Will have a look at that new chat room too, thank you :-) am on my phone now as already in bed, but will do tomorrow.
Thank you so much for giving me some ideas of places / people to turn to for advice!
Luckily sleep is usually not a problem!!
ici we are looking at one school next week. And I believe he could theoretically come home every weekend. Part of me is aching to leave a normal-ish life. But he is so young, and emotionally he is far younger still. But you are right, maybe by looking at some schools it will make me feel better about it.
Virtual hugs.
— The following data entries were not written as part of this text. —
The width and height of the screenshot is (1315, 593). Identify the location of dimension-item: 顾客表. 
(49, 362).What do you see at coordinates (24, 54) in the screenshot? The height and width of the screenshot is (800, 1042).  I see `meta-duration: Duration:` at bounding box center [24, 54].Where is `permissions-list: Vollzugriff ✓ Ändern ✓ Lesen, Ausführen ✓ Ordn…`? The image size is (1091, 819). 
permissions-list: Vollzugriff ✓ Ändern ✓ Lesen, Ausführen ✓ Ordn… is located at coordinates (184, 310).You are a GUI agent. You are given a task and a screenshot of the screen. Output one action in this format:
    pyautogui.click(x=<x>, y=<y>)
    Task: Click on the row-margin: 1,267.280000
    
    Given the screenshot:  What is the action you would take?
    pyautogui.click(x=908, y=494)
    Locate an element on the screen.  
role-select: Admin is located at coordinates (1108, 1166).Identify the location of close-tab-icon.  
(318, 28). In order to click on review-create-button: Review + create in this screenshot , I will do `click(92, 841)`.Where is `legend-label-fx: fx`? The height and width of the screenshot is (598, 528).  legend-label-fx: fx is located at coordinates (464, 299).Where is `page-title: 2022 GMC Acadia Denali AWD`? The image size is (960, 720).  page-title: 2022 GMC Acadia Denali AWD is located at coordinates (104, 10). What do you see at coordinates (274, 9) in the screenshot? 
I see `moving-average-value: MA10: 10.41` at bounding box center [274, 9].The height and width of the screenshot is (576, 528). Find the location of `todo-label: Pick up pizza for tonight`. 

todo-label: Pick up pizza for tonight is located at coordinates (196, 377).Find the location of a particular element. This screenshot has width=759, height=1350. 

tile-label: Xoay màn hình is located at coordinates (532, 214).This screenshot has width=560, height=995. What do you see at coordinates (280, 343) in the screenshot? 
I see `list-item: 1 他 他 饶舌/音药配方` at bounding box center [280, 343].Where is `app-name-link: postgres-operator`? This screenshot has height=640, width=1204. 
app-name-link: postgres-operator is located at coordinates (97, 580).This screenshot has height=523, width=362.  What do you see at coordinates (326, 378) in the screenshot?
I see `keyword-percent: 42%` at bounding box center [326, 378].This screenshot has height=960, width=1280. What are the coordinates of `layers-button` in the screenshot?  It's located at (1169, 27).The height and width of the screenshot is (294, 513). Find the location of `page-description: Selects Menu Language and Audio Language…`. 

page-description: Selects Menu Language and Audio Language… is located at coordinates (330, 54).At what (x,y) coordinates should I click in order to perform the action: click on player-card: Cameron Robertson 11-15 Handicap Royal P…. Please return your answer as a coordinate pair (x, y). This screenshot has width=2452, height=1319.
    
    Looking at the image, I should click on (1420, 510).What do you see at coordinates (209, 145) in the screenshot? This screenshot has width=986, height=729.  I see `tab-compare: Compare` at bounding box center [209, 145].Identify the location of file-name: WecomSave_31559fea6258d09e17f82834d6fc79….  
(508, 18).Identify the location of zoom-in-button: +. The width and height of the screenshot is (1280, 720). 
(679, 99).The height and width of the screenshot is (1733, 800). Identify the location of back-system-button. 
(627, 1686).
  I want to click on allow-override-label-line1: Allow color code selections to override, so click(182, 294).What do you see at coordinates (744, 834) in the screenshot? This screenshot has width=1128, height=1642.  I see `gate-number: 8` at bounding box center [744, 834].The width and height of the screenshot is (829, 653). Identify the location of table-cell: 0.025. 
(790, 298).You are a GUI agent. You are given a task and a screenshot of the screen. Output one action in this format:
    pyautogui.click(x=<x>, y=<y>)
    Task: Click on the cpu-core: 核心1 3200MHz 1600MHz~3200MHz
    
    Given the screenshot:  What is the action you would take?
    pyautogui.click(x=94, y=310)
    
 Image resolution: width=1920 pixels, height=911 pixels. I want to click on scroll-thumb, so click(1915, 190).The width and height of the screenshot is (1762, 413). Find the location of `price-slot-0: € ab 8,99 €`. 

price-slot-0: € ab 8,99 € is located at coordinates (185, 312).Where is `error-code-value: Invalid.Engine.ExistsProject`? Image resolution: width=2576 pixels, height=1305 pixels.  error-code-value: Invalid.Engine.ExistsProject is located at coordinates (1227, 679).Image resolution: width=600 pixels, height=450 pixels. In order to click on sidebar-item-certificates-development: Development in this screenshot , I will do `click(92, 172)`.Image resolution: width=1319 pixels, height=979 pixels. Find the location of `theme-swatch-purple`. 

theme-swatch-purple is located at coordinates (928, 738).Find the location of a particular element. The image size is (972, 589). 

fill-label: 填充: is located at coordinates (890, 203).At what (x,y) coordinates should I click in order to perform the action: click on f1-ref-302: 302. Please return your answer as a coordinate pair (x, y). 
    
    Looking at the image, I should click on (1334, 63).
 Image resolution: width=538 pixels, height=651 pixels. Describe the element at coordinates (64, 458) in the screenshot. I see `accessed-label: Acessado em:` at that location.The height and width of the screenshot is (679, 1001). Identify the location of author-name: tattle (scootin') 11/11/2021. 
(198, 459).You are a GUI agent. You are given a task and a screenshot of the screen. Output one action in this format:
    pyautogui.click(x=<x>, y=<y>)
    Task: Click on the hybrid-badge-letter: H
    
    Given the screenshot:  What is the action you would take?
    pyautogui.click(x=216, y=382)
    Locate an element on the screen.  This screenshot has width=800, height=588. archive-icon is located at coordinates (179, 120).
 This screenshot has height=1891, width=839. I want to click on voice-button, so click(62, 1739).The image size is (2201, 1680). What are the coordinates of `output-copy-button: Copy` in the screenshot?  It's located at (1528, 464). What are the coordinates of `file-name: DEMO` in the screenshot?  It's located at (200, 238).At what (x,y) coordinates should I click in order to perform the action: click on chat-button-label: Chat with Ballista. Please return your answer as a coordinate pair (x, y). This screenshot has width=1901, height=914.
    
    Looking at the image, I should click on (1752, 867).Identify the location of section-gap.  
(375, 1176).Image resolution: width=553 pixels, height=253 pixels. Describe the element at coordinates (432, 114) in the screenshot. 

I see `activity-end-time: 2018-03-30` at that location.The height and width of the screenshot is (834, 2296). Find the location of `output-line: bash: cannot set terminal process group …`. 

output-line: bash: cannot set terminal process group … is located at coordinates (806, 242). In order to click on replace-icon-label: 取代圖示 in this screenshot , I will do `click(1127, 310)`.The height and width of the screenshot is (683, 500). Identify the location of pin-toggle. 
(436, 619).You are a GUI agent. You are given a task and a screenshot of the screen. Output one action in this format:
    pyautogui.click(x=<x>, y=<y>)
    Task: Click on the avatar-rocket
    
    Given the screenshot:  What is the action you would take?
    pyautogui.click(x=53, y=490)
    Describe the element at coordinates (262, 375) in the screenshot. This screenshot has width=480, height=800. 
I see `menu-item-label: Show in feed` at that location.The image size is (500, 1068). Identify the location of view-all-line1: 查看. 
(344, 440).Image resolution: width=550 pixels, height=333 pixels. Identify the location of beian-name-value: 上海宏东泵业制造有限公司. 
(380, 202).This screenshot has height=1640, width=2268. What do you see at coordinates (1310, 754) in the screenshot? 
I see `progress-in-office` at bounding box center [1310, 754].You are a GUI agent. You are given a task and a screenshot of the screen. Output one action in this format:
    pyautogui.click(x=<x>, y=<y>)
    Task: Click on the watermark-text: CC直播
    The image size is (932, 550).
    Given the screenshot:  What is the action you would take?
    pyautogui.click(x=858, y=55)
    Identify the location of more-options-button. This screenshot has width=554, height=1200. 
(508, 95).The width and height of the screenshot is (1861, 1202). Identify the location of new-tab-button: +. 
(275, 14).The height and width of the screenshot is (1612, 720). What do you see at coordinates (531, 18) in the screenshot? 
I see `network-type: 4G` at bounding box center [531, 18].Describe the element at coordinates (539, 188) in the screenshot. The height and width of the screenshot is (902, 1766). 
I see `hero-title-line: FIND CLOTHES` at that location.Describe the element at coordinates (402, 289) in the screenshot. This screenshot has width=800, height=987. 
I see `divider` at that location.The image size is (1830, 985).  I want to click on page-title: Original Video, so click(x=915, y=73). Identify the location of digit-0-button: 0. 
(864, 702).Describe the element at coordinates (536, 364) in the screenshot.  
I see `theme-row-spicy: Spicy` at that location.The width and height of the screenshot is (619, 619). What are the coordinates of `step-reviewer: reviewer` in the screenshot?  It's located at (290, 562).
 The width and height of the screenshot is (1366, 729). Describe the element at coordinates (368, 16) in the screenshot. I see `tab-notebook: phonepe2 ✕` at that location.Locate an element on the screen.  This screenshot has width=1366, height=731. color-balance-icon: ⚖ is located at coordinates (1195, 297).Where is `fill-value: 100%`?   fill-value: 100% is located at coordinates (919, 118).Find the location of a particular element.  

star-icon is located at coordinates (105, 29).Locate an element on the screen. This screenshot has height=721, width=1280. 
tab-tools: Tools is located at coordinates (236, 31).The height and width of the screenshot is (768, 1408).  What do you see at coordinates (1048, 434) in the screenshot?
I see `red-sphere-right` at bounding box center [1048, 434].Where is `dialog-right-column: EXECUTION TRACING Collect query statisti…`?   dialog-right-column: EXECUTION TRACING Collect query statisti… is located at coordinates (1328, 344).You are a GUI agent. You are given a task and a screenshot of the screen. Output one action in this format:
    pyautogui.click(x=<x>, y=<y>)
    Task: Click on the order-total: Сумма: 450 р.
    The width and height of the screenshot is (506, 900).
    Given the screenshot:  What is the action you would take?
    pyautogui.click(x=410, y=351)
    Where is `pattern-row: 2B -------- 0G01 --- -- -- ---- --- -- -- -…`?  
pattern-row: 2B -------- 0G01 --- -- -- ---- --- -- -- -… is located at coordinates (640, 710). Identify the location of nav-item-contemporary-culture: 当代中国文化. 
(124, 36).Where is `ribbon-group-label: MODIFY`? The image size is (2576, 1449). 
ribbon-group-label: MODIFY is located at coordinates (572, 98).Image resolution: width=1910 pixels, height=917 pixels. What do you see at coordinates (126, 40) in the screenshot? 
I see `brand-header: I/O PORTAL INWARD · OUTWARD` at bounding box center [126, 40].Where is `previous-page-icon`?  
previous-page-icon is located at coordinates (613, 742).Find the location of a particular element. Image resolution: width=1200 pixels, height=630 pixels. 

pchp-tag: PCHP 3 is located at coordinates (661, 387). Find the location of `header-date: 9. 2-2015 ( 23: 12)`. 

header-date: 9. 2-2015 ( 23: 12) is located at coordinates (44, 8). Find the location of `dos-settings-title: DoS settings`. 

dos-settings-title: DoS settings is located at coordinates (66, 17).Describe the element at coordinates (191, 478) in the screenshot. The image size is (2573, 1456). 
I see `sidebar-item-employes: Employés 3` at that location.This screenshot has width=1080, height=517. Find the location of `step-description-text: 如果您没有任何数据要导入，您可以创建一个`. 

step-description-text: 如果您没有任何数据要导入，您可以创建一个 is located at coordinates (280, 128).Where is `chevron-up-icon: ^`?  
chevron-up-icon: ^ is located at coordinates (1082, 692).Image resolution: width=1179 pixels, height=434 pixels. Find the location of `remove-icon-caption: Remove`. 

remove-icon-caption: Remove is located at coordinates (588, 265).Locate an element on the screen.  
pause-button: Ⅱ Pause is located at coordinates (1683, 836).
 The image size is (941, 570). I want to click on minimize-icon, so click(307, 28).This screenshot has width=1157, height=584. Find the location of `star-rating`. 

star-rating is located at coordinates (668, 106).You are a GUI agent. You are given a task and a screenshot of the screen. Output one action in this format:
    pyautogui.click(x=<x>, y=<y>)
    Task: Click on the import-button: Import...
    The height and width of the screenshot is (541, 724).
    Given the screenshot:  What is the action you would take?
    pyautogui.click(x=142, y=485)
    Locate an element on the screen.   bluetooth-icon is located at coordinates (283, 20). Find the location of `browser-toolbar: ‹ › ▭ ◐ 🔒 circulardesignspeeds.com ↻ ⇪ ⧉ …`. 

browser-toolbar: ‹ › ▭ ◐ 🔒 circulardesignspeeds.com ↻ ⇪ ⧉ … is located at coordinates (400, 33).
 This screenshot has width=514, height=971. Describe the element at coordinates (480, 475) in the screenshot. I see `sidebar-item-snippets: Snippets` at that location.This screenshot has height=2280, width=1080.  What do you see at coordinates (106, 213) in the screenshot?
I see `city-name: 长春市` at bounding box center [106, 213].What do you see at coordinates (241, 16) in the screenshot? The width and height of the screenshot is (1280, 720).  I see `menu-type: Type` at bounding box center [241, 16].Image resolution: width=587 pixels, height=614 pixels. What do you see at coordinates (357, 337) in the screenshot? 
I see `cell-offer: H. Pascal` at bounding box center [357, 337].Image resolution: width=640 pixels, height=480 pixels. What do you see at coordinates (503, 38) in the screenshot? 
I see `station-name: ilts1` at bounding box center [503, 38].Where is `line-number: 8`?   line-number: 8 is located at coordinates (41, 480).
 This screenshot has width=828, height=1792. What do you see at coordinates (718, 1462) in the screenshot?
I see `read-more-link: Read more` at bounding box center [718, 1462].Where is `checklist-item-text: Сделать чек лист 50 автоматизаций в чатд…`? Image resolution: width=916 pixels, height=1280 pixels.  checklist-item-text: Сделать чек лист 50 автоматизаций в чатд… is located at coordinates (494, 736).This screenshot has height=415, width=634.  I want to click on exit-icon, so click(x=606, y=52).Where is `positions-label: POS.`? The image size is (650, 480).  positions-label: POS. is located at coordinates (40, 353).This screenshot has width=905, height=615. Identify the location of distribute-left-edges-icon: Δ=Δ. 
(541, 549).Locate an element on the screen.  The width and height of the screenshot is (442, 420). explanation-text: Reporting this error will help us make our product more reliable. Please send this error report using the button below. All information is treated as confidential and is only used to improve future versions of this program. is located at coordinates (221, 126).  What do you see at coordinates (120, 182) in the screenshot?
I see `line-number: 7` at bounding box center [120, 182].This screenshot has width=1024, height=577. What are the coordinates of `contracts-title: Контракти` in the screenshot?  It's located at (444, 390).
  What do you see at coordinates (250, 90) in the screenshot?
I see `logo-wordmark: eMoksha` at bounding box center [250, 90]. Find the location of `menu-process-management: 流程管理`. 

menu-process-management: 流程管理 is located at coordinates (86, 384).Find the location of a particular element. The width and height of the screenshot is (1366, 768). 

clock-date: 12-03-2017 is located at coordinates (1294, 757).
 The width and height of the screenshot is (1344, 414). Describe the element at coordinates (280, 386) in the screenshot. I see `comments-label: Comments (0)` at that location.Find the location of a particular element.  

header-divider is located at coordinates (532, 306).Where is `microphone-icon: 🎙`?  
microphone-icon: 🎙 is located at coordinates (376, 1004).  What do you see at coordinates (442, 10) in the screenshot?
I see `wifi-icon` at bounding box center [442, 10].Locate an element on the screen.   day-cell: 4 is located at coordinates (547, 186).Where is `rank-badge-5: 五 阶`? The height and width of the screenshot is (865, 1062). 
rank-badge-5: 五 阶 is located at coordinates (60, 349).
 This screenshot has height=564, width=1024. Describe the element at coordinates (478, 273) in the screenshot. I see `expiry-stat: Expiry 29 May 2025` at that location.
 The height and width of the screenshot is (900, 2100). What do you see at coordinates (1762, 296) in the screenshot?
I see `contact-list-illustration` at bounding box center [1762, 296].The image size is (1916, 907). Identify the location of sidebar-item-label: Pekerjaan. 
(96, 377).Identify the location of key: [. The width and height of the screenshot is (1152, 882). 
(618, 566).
I belive PDA is not diagnosed by the NHS in the UK yet and a few people in know in RL are having a hard time getting a private dx signed off on the NHS but maybe that's just my county.
I can't imagine how you feel. Some people have mentioned a speech school for my son that would involve him boarding at 7. Personally I can't bear the thought so it's must be crushing you.
Is there any chance of a short trail there? To see if he is happy?
How long has he been on the risperidone? - I only ask because for ds2 it made things worse and not better - unfortunately took us a couple of months to realise it had this effect on him as initially it had a beneficial effect. He had meltdowns and high anxiety before medication but on medication would attack us with no provocation. We too were literally at breaking point but he has improved vastly since taking him off the medication and a change of school setting.
What you can do is send him to the school and if your not happy and hes not happy then he can home,you can just try it for a little while and see how it goes? it would give you a well deserved break and it may teach him something at the same time. xxx
Have you looked at the PDA Society website? They have lots of specific advice, so may well be worth a look.
Don't forget to be kind to yourself as well. Go for a walk, have a nice cup of tea/coffee, sit in the bath with soft lights, whatever makes you happy. Make sure you do 1 thing a day for you.
Good luck with the residential schools. There is some useful guidance on choosing a school for a child with autism in the Parents section of the Autism Education Trust website www.autismeducationtrust.org.uk which you might find helpful.
That sounds so difficult
I agree with just looking at schools. Hope the appointment goes well re mess.
It sounds like you think residential is an answer?
How has he been since he's been home? ie did the drop in demands of not attending school help?
When is it best?
What would really help at home?
How will his siblings cope with him being away?
traditional prep school in the UK starts boarding at 7, so there are many families who choose this model of parenting and pay through he nose for it.
My child with ASD is the middle child of 5, balancing their conflicting needs is challenging. I think sometimes you just have to do your best. Life really isn't black and white and parenting is far more challenging than any of us ever thought.
The right residential school can be fantastic and really work wonders. But not an easy process findin the right one, (they are all so different) and getting them in.
Not enough support is given to the mums and dads who have to make those tough decisions. It's not failure it is just getting your DC the environment they need to grow.